DESCRIPTION OF THE TASK » Everything from the line containing "Where should I" to the end of the listing, both included, should be returned exactly, apart from the pictures.

══ SUPPLIED MATERIAL

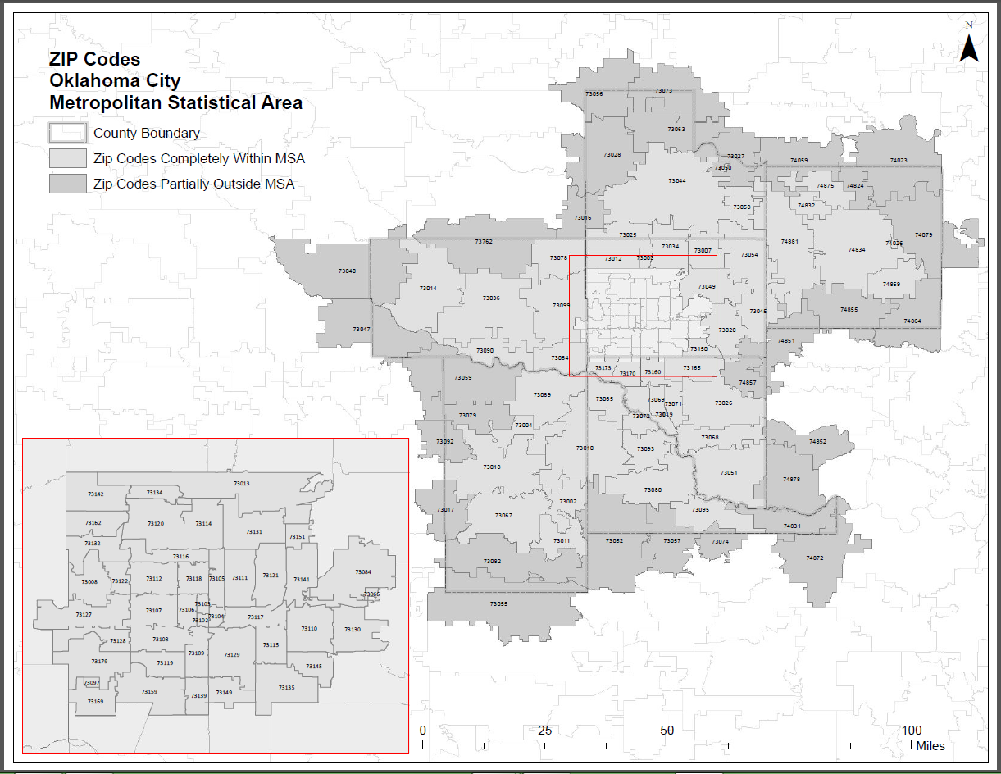The width and height of the screenshot is (1001, 774).
Task: Click the north arrow symbol
Action: 970,48
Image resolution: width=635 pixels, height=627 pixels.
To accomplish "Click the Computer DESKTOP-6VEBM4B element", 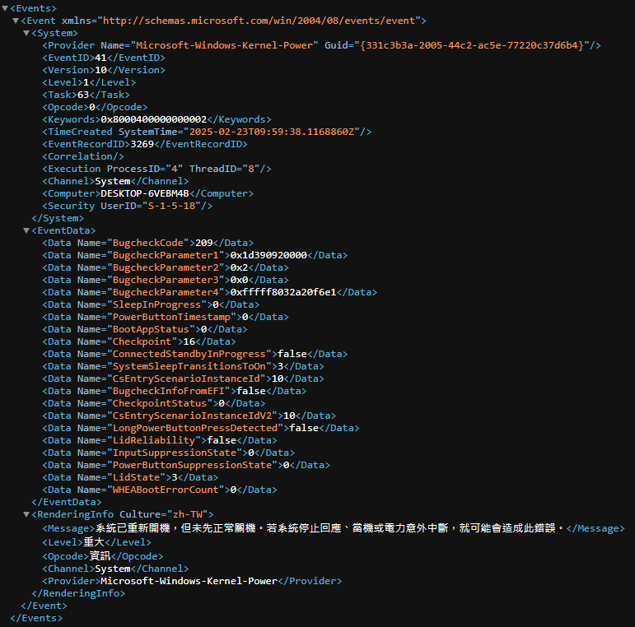I will (x=147, y=193).
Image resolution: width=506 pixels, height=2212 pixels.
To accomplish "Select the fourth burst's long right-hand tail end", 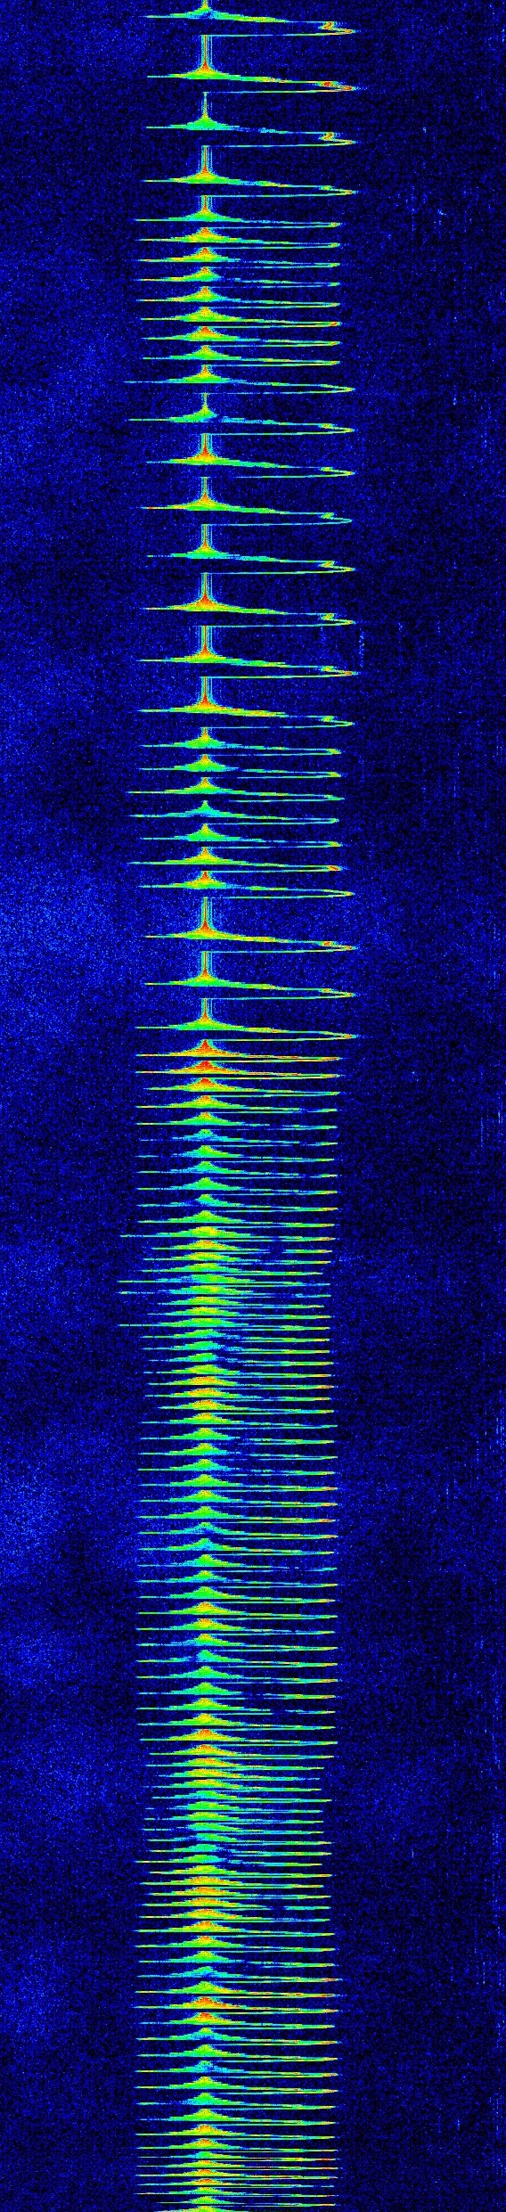I will point(343,191).
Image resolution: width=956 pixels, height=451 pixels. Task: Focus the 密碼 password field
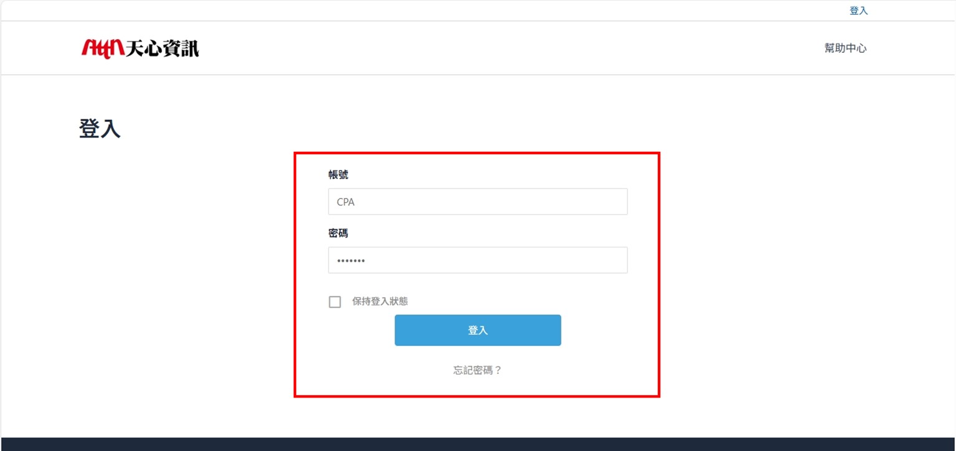point(477,260)
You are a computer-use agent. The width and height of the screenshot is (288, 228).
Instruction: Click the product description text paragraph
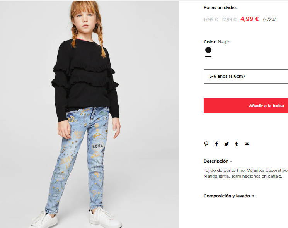[246, 173]
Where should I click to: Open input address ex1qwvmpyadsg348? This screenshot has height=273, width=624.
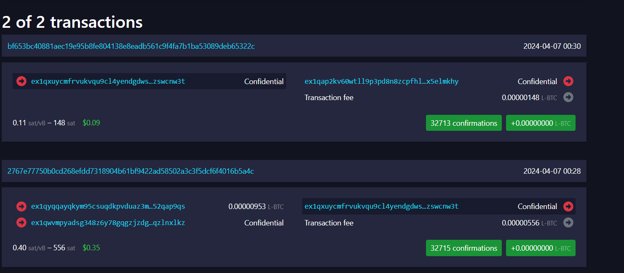(108, 223)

════

TASK ANSWER »
Where should I click to: Open input address ex1qwvmpyadsg348? This screenshot has height=273, width=624.
(108, 223)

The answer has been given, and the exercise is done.